Moreover, the SCPR will share it its entirety, Concatto's point-by-point rebuttal to various parts of Part 1 of this series.
In concluding this Part 2 however, The Report does take the final paragraph of the Concatto letter referred to in the paragraph immediately above this one, to wit:
Martin, though I may not always agree with you, I respect your effort to get your opinions and documentations out to the public. I have always responded to your questions in a timely manner, however, I will not debate Tom Cravan [sic] nor your "person of considerable knowledge" on your blog.
An interesting statement, no?
Especially, the I will not debate language.
Well, Mr.
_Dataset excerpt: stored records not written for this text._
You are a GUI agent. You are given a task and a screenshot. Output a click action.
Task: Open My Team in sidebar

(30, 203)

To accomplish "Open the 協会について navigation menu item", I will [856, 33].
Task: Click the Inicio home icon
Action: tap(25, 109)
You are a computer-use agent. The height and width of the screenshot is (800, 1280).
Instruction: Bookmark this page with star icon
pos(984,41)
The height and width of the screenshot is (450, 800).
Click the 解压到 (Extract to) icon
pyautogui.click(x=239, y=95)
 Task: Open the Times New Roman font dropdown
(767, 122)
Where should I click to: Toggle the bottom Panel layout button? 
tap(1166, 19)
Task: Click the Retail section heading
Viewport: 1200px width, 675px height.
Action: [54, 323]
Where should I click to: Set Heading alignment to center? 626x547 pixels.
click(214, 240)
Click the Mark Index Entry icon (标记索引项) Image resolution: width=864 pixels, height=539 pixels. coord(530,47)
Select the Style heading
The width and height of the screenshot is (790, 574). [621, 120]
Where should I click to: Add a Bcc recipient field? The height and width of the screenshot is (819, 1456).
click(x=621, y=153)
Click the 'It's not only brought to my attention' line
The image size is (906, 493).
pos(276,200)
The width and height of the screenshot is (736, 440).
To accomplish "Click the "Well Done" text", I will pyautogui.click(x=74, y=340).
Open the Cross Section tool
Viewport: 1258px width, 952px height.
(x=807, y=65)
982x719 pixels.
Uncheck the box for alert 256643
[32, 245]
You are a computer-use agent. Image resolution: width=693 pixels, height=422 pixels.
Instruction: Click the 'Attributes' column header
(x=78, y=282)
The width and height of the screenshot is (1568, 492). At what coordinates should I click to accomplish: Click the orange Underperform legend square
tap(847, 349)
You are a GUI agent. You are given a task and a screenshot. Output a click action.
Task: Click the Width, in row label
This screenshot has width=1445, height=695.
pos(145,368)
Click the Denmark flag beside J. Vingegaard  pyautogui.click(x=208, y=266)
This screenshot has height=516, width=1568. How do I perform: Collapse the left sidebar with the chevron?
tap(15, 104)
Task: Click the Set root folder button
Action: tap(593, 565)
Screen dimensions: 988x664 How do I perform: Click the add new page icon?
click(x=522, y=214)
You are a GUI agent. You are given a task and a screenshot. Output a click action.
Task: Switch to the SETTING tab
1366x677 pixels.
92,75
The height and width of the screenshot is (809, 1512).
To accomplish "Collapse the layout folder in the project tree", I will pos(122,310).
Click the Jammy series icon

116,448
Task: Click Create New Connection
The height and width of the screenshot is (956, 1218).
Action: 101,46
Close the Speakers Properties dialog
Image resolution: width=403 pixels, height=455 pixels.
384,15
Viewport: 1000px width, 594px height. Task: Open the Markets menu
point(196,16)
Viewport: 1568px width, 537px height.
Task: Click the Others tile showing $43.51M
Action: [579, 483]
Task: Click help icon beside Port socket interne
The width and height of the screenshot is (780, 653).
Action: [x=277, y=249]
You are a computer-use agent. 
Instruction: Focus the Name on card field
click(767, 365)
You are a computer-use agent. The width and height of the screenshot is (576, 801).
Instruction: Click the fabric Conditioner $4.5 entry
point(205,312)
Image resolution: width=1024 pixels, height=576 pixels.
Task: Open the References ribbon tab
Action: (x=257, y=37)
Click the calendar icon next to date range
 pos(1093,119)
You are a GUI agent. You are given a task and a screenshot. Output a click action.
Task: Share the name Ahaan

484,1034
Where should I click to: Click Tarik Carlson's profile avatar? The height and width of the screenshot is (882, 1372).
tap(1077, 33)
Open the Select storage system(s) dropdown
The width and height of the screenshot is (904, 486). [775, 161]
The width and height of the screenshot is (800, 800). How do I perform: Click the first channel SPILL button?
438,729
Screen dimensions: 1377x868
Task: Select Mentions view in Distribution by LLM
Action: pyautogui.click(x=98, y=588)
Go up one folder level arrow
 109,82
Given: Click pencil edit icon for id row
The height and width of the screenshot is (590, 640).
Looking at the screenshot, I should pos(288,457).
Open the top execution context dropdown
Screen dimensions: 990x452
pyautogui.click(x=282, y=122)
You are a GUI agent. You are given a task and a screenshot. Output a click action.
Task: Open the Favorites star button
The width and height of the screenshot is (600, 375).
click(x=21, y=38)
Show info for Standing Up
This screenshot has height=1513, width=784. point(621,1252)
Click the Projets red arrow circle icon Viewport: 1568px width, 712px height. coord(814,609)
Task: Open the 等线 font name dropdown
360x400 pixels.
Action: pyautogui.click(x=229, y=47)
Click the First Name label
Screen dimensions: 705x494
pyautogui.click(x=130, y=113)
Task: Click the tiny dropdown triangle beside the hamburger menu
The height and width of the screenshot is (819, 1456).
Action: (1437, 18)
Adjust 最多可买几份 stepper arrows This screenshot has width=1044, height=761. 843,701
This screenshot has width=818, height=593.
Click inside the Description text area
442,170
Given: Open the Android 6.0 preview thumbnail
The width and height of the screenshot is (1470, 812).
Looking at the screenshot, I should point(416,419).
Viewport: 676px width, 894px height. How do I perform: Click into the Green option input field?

Concatto can "rest at-ease." This series of blogs has never been about getting interested parties to debate.
What it is about about is Stark County citizens being fully informed about whether or not those paid by Stark County and Stark County political subdivision tax dollars have looked carefully and thoroughly at all options available to the best advantage of the Stark County taxpaying public, whether or not the proposals were timely submitted.
Taxpayers are likely interested in "Substance over Form," when it might mean saving $1 million plus.
It has taken Concatto and his close advisers over five (5) years to get to recommending to the commissioners on July 30th.
And that is all well and good.
So what was the big rush to "short-shrift" (what the SCPR is thinking) the TAC Computer proposal?
As persons who is paid with Stark County taxpayer dollars, Concatto, the commissioners and the CAD Project Team have an obligation to convince Stark County taxpayers that there are substantive reasons why they recommended/approved spending $1 million plus over what TAC's proposal called for.
In pushing for answers, the SCPR makes no apology.
These days, the only media place the Stark County public will get a thorough examination of the questions raised with the TAC Computer proposal is with The Stark County Political Report.
The Report compliments Concatto with being willing to respond to each and every question the SCPR has ever posed to him on his and the CAD Project Team's effort in coming to a recommendation on which company the commissioners should award the CAD contract to.
And that is how it should be.
To his credit and to Commissioner Tom Bernabei's credit, they do not take the route that a few politically cowardly Stark County politicians have taken vis-a-vis the SCPR.
The political cowards know they cannot handle The Report's questions so they avoid and they make snide, derogatory remarks about "the blogger" in their handpicked loyalty groups.
Agree or disagree with the SCPR, The Report publishes every word written and every camera interview done.
The Report thinks well of the commissioners and thinks well of Concatto and his CAD Project Team.
But thinking well of or, for that matter, ill of a public official or figure is not a SCPR consideration.
The Report's thing is to delve into what no other media in Stark County will.
In this vein, it is a fiduciary-esque public obligation of the commissioners, Concatto and the CAD Project team to satisfy the Stark County public that the recommendation and concomitant decision was in the overall best interests of Stark Countians.
If, on the other hand, there was indeed "a failure in communication" that caused the on-the-face-of-it TAC Computer money saving proposal to the tune of $1 million plus to get "short-circuited, then those same public officials should own up to it.
In the end, once this series is completed, Stark Countians will be equipped to make a determination for themselves as to whether or not they have been well served by those in whom they have placed their trust.